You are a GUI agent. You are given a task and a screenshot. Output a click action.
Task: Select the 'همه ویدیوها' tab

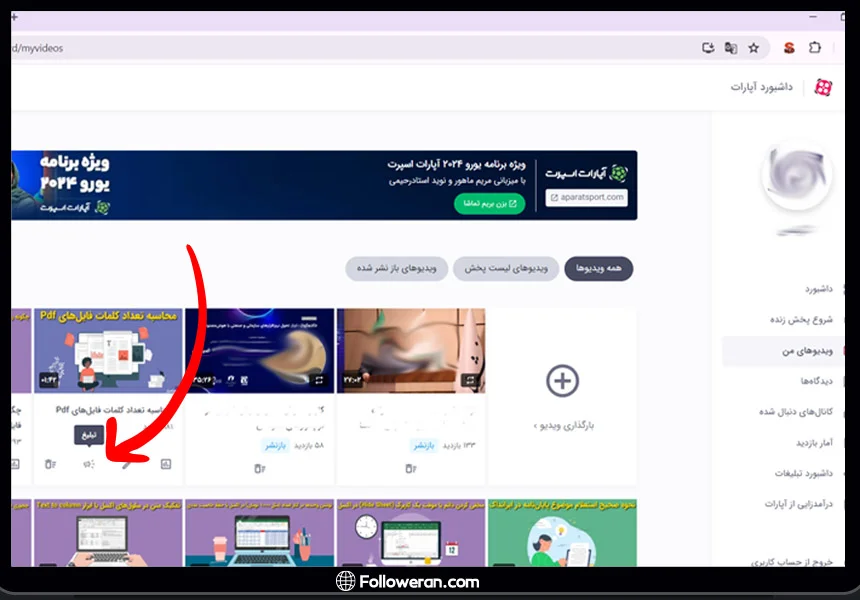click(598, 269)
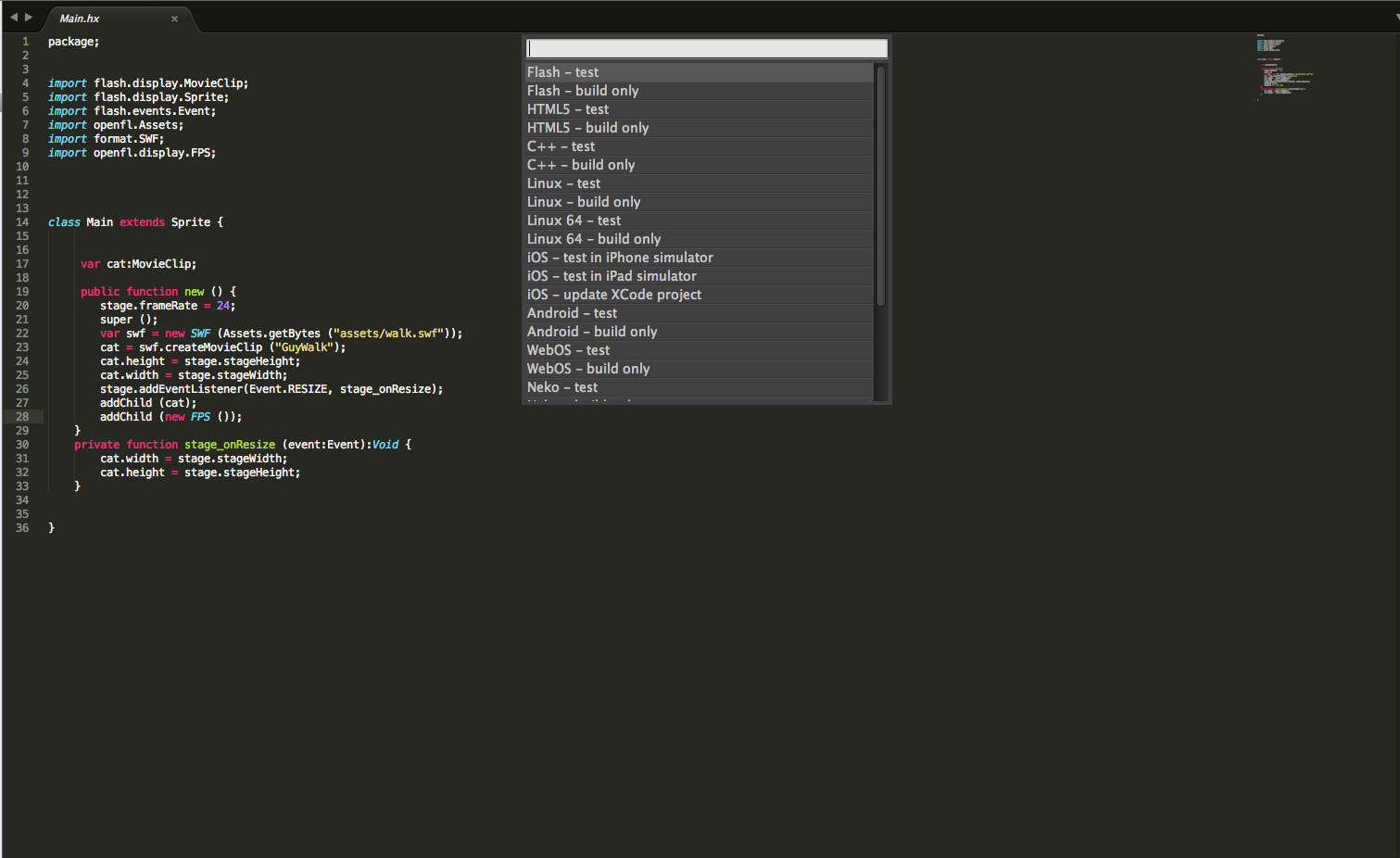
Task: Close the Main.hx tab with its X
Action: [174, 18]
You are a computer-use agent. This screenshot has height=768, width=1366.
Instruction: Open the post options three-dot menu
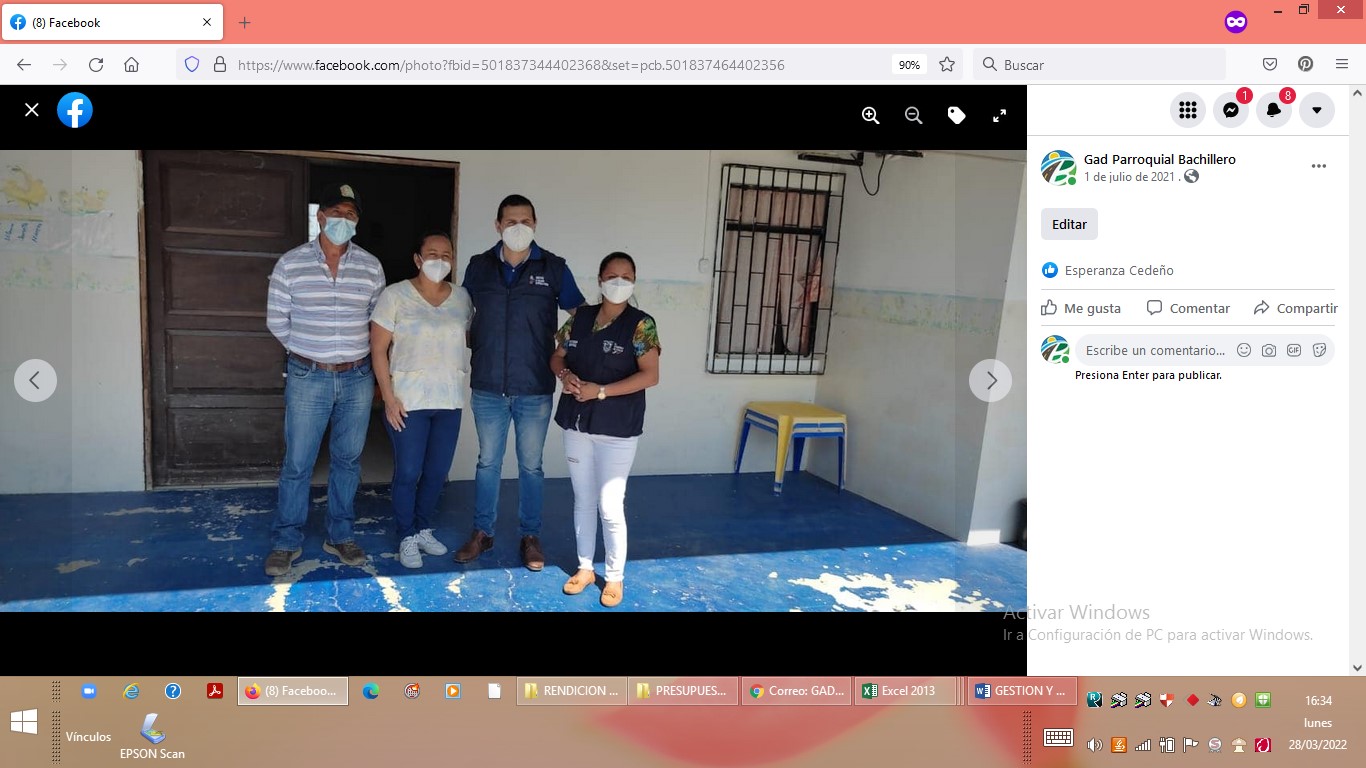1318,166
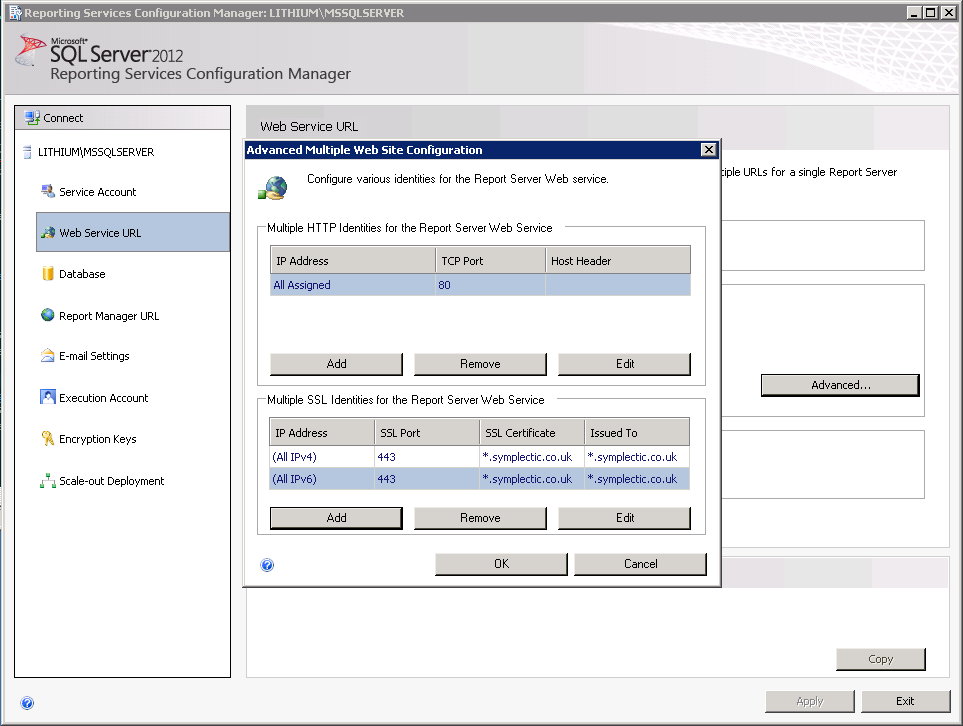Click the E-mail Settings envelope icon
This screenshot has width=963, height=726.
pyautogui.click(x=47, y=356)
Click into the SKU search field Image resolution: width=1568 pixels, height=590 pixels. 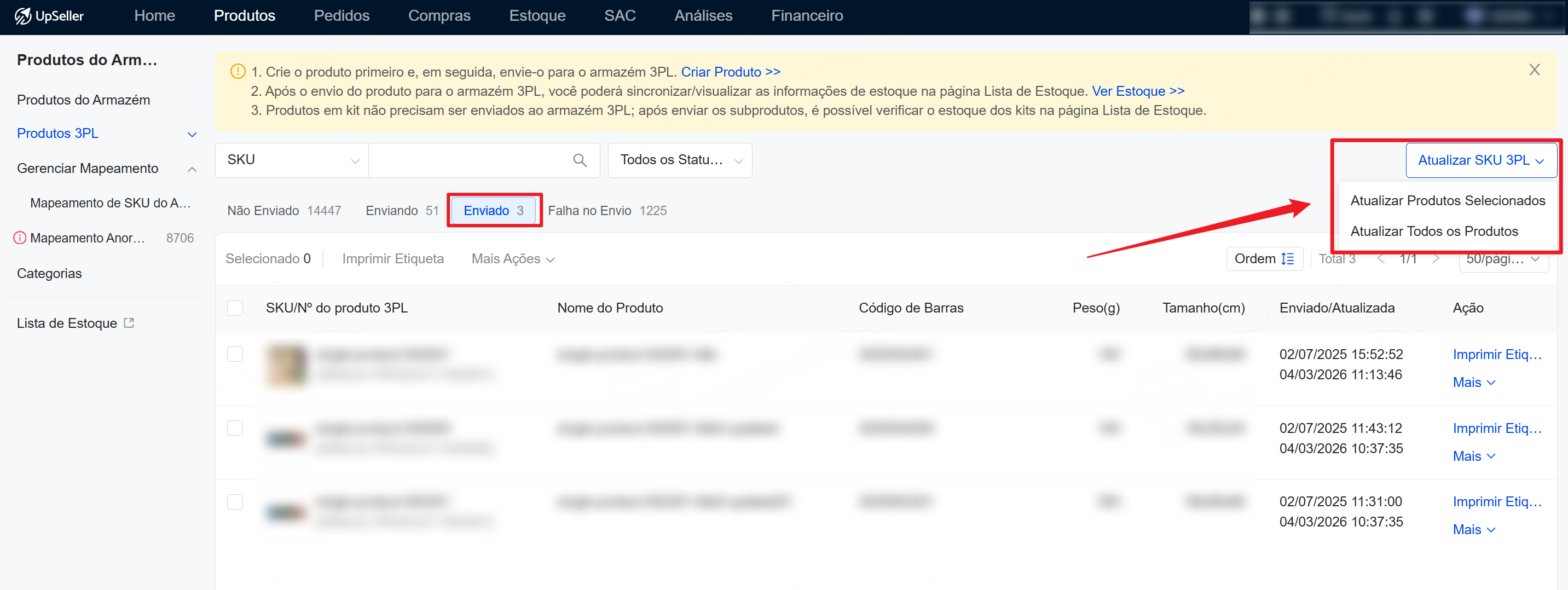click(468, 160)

▶ Work item: The answer must be all the lines above that hold the word "agent".

▶ Response to the exercise:
You are a GUI agent. You are given a task and a screenshot. Output a click action.
You are a computer-use agent. This screenshot has height=768, width=1366.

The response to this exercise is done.